Now smell this
Chanel Antaeus ~ fragrance review
My friend Carmen, who’s a nurse at a big Seattle hospital, recently said to me: "I’m turning into a man". This being Seattle, I thought she might be thinking of having a sex change operation. When I asked her to explain herself, she said she’d noticed as women age they become more masculine looking (and men start to look more feminine). Females "toughen" — males "soften". In perfume years, Chanel Antaeus is an elderly "guy": 30 years old… and unless my nose is fooling me, Antaeus has become more feminine with age.
Antaeus*, developed by Chanel house perfumer Jacques Polge, begins with the scents of aldehydes, moss and a vibrant "green" note (part sage, part pine needle?) As the aldehydes/moss burn off, I smell a mild leather aroma blending with a wonderful honeyed tobacco note. The base of Antaeus smells of sweet, soft (almost powdery) woods and musk.
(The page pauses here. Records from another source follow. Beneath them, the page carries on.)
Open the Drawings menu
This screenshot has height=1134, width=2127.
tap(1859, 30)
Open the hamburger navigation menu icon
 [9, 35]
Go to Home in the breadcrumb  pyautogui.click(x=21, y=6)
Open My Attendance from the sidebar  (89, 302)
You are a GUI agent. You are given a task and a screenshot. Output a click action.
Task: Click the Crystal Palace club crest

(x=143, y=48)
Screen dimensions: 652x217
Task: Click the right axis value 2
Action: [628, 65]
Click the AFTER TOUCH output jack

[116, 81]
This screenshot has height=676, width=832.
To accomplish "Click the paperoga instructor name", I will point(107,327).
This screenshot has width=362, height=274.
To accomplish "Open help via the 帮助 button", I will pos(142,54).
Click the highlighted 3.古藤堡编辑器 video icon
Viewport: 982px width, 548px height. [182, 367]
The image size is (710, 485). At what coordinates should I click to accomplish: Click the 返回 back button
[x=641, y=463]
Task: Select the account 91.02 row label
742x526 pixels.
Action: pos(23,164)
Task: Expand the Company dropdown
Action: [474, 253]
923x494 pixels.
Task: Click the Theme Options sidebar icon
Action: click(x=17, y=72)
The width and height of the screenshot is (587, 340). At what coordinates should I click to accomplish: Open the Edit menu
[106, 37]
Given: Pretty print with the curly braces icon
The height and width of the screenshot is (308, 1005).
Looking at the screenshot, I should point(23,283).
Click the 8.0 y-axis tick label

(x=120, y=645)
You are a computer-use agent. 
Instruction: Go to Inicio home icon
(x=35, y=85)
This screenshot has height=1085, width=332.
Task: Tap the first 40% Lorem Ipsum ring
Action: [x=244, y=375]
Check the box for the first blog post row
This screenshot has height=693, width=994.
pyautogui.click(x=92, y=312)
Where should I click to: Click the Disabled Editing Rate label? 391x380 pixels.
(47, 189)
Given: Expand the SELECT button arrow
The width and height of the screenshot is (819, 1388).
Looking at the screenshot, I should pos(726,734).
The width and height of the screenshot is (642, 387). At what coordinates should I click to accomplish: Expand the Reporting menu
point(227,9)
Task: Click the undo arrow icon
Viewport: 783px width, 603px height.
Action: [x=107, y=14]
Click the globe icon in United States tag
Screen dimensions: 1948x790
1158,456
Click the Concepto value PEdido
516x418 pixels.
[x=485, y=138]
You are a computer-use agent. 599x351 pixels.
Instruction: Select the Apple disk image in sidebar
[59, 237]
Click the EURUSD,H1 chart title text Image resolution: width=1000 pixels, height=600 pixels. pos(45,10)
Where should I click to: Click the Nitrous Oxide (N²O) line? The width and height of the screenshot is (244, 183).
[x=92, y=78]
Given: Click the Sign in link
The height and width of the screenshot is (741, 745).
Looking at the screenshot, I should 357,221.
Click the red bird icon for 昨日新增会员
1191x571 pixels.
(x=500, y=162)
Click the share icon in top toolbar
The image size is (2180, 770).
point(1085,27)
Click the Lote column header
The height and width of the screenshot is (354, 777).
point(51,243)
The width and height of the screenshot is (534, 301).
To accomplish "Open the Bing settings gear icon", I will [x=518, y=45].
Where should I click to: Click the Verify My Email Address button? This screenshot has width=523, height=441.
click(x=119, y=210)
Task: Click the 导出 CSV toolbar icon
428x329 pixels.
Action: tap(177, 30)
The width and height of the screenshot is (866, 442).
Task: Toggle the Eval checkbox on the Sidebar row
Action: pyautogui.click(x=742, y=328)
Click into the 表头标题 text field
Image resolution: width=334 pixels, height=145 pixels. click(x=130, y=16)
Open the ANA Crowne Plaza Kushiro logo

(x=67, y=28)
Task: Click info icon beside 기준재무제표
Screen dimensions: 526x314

Antaeus is smooth and rather linear; it has minimal sillage and decent lasting power. (Antaeus reminds me a bit of Estée Lauder Azurée without the floral notes.)
The majority of people I let smell Antaeus thought it was "old fashioned" and "for women". I remember Antaeus in the Nineties being more ‘masculine’ (powerful, complex, “tougher”) than it is today. I don’t mean to suggest women are less powerful, complex and tough than men, but Antaeus smells more womanly than it used to smell. (Or has the rise of niche perfumery and "unisex" fragrances, and my non-stop sampling of hundreds upon hundreds of new fragrances over the years changed my perspective… and perception… of what’s masculine and feminine in perfumery?) Antaeus is a great cologne, and it can certainly be worn by men (as can any fragrance); but I imagine there’s a large number of women who would love Antaeus if they ever gave it a chance, especially women who enjoy wearing "retro" perfumes full of moss, aldehydes, soft woods and a dash of labdanum-tobacco.